Twelve intrepid kids and parents picked a total of five apple and crabapple trees, yielding approximately 200 pounds of apples. That night, Rob and I were up until midnight chopping apples for the press. Saturday at the Fair was a great success. The soft cider was a hit with kids and adults alike, and the school dads gathered in droves to try the press and swap tales of home-brewing heroics.

One moment in the day really stood out to me though. A young couple approached us after tasting the cider, and asked how much we’d charge for a gallon jug. We paused, considering the question. My first answer was, “a million dollars”, but then we got more realistic about it. The 200 pounds of apples produced less than 40 liters of cider. We pressed so many apples, and invested ten hours of time and energy for a relatively small amount of juice. Hence, I stuck to my original answer.

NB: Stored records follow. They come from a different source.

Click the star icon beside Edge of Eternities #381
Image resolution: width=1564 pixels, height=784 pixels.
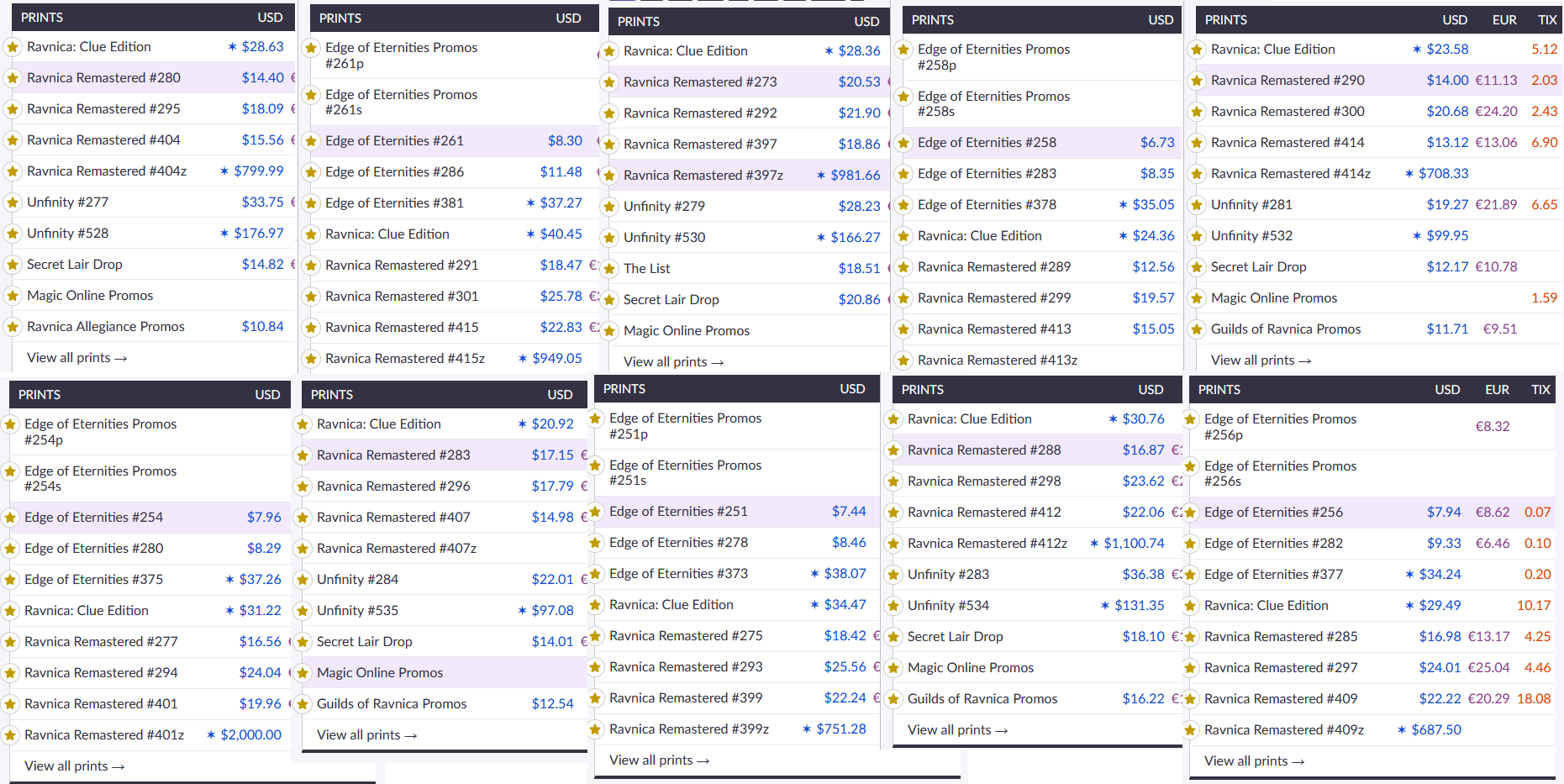(x=311, y=203)
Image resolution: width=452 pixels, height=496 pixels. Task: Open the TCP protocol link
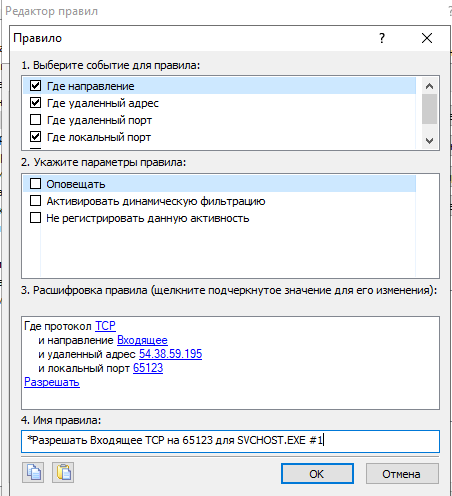click(x=105, y=326)
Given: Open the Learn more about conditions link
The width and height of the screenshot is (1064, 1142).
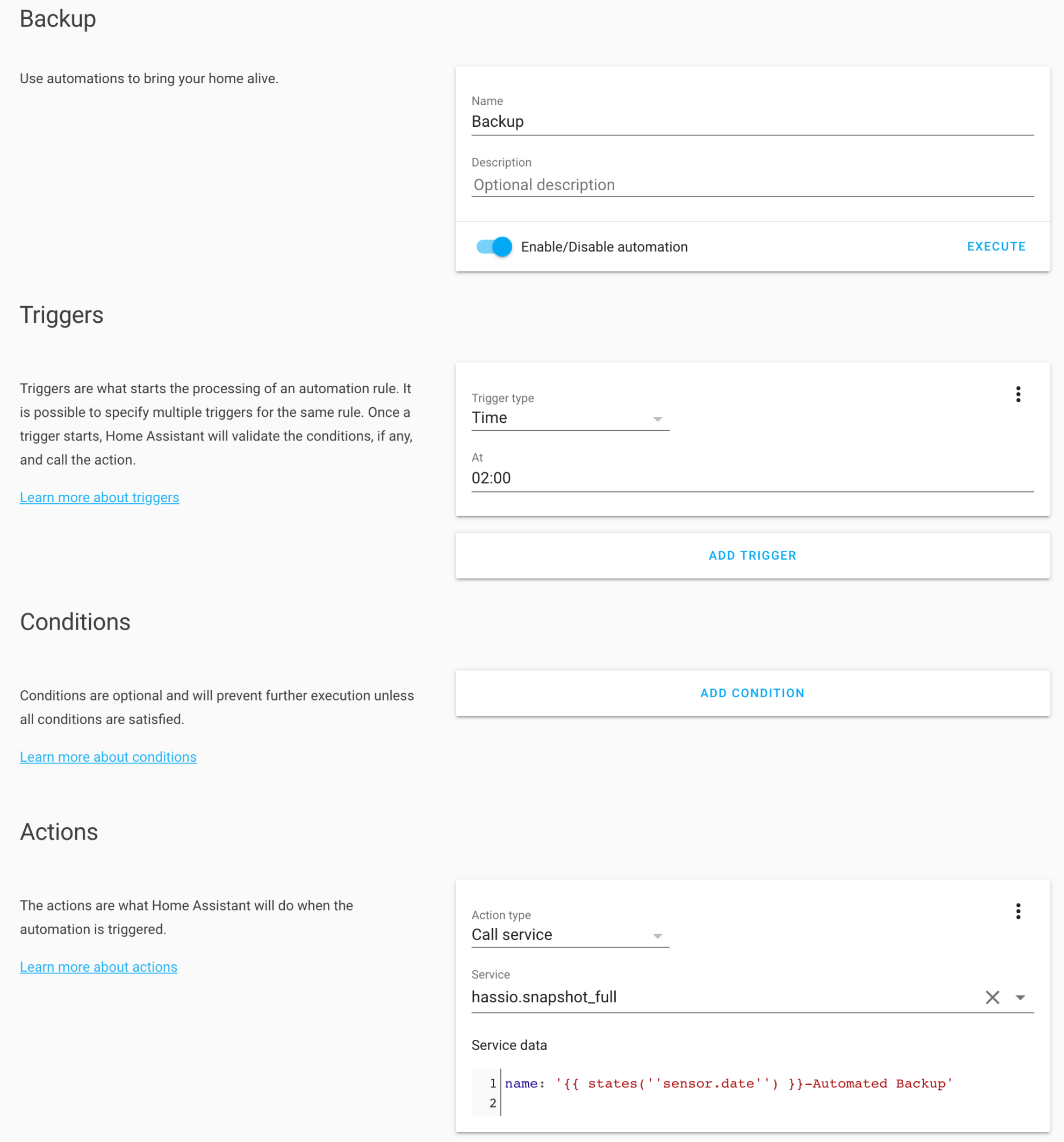Looking at the screenshot, I should (107, 756).
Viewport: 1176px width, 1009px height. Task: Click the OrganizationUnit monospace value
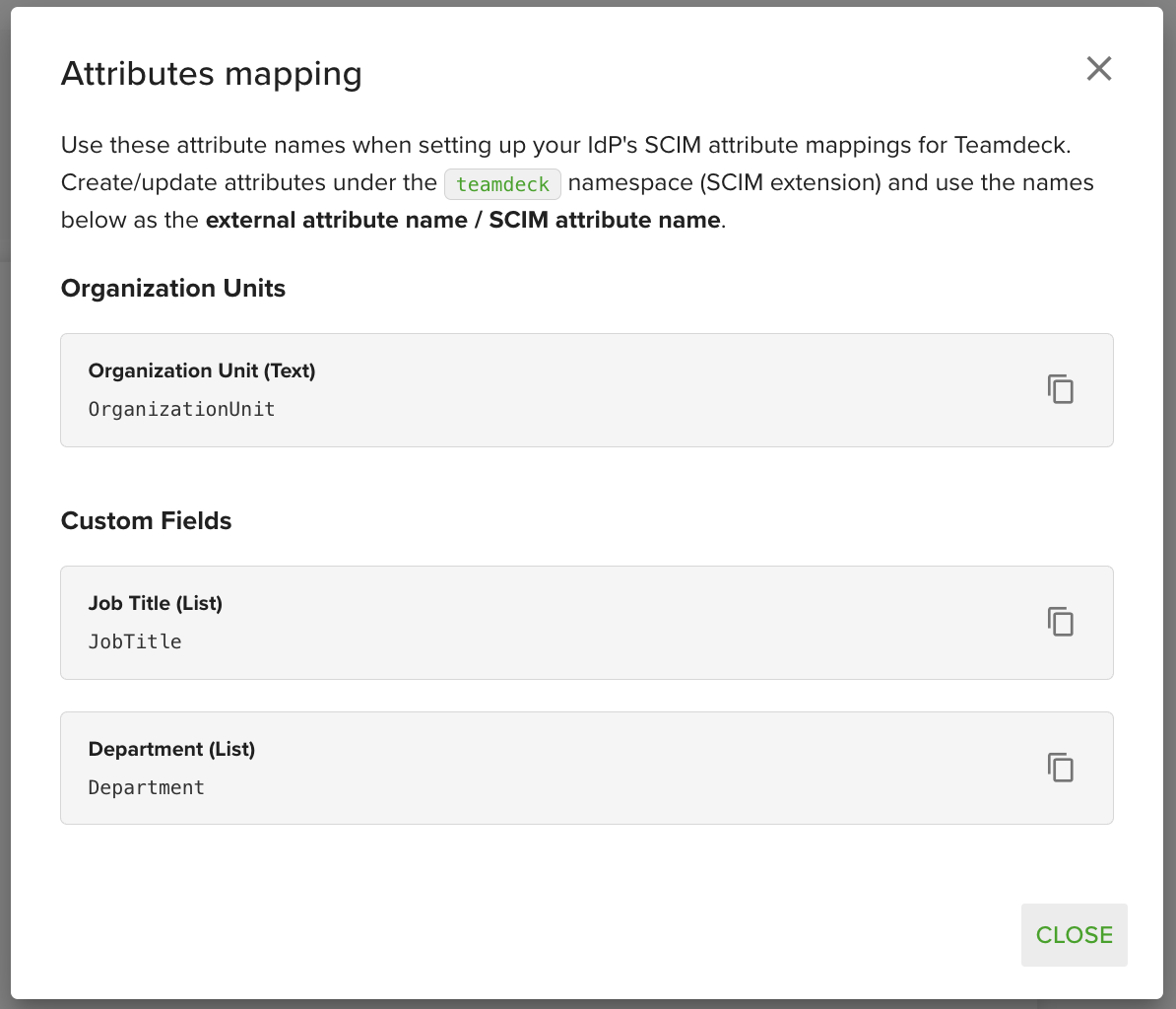coord(181,409)
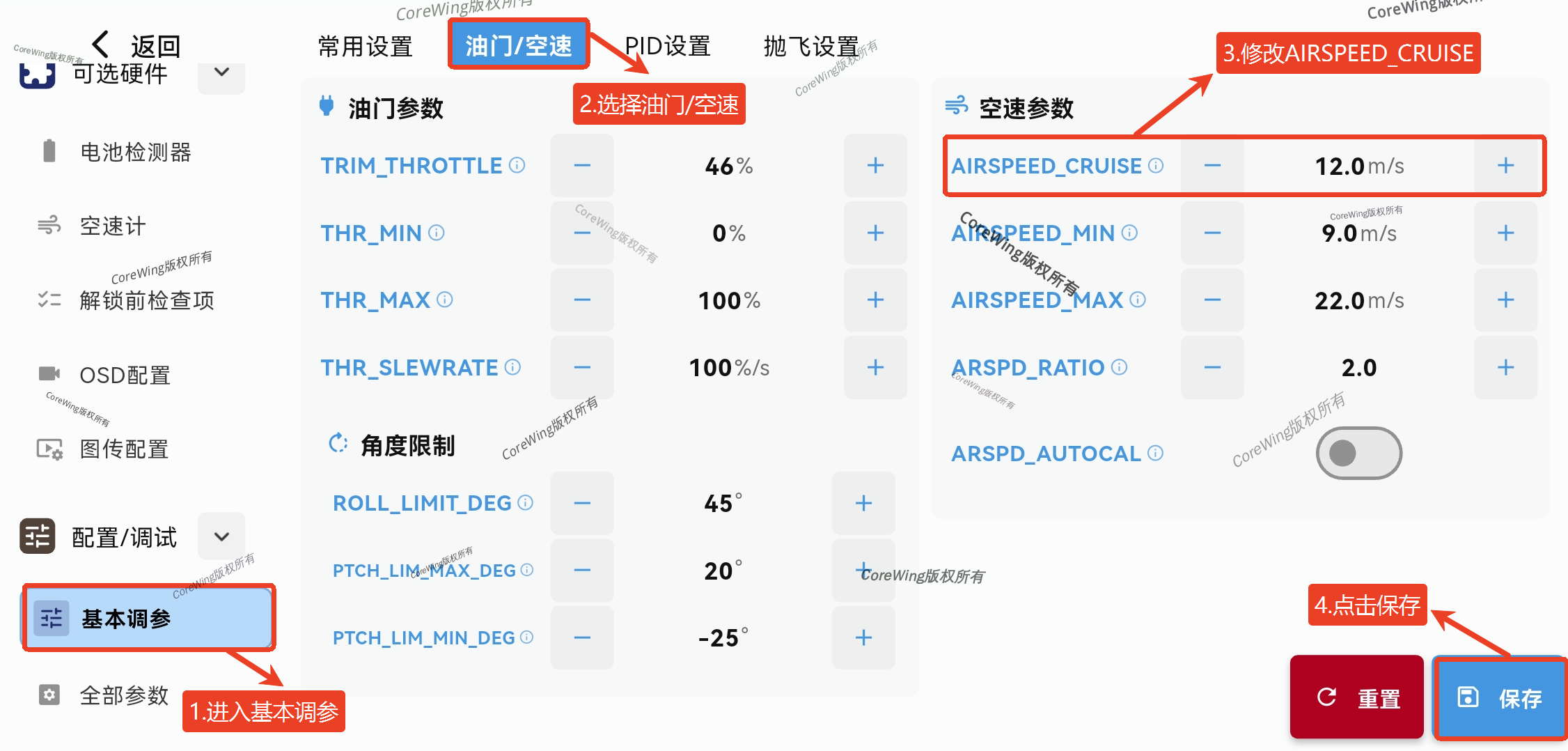Decrease TRIM_THROTTLE with minus button

coord(582,165)
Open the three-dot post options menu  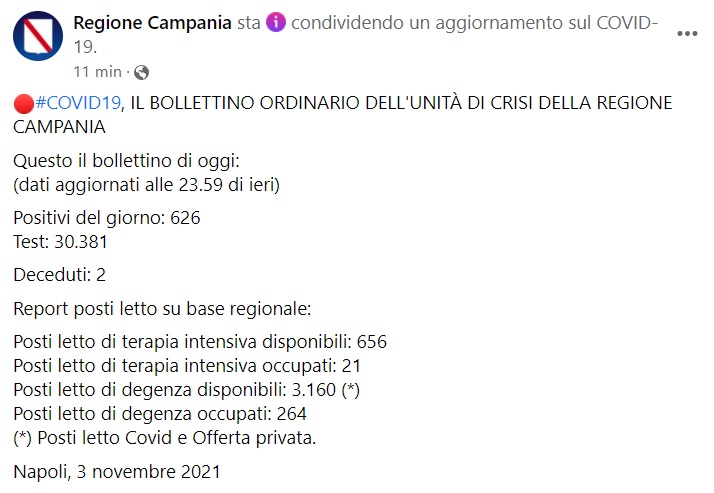coord(687,33)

The savings are bigger than we think

Though the food manufacturing system most Canadians are used to is more efficient than a bunch of adults making cider in an old grape press, the inputs — whether it’s energy, water or apples — are often much higher than we’re aware.

The story is similar with the energy and water that’s delivered to our homes. We often think of it at the individual level; money saved that stays in our pockets and a vague idea that it’s also good for the planet. But, there are parts of the system that usually don’t enter our minds. Water pipes, sewage treatment, coal mining, transmission lines and dams for hydroelectricity are just a few energy-intensive components at the front and back ends of the infrastructure we depend on for water and energy. However, we rarely think of potentially needing less of these components, as we reduce our demand.

Last week, the Energy Diet Challenge contestants were challenged to change their showerheads and faucets to low-flow and try to ultimately achieve a five-minute long shower. This week, they are asked to ditch the dryer and hang-dry their clothes for the week.

By undertaking these two challenges, they will notice energy and water saved on their utility bills. But, the savings go well beyond their homes. Maybe their energy and water saved will be the tipping point needed to justify one less dam, one less water treatment facility or coal plant. It is important that we start seeing our individual homes and lives as part of a much bigger energy system, and realize that when we all use one less gigajoule or kilowatt, there is the potential to save much more.